Pam had given out a number of short quotations to people who would be prepared to read them – and I realised as the evening went on that she'd chosen quite carefully who read what. Chris read from Pablo Neruda: “You can cut all the flowers but you cannot keep spring from coming”; this took me instantly to my garden where the flowers have – in the last few days – not been cut but have been trashed by the neighbour's fence renewal process. The weather is hardly Spring-like – and my garden certainly won't be a spring one until at least next year.

Depressing as that thought was, 'When we Were Very Young' provided the antidote: “She turned to the sunlight / And shook her yellow head / And Whispered to her neighbour / Winter is dead”.  What should I whisper to my neighbour?

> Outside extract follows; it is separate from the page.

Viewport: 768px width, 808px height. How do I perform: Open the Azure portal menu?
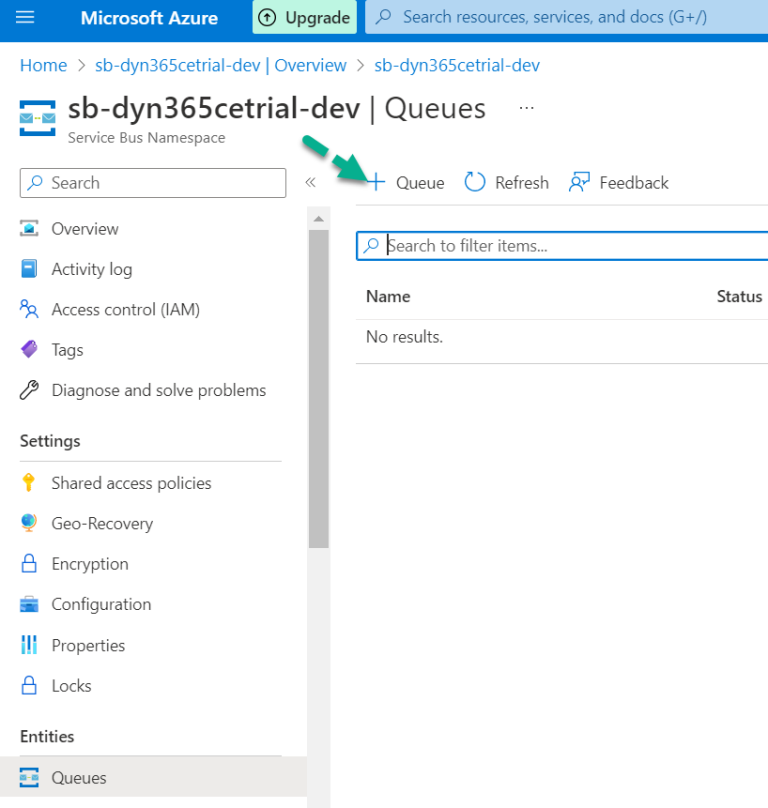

Ian had brought with him a big book of verse, and pretended to read from it. I know he was pretending, because his poem 'Spring' didn't rhyme: “Boinggg”.

Cliff's quotation also gave rise to lightness (with the coming of the longer days?) “The first day of spring was once atime for taking young virgins into the fields... to set an example for nature to follow. Now we just set the clocks an hour ahead and change the oil in the crankcase.”

We'd put up with 8 minutes of a piece of music I'd produced (part of an album, by the way “The End of the Unicorns” or “Endings and Beginnings” - not available on any label!). This piece included a selection of bird-sounds all of which might be encountered on a spring day in Wanstead Park. We now listened again, with an emphasis on trying to identify the bird-sounds. (not necessarily songs). So we ended an entertaining evening with a quiz/competition, and I was rather surprised just how well the ad-hoc teams did in their identification processes.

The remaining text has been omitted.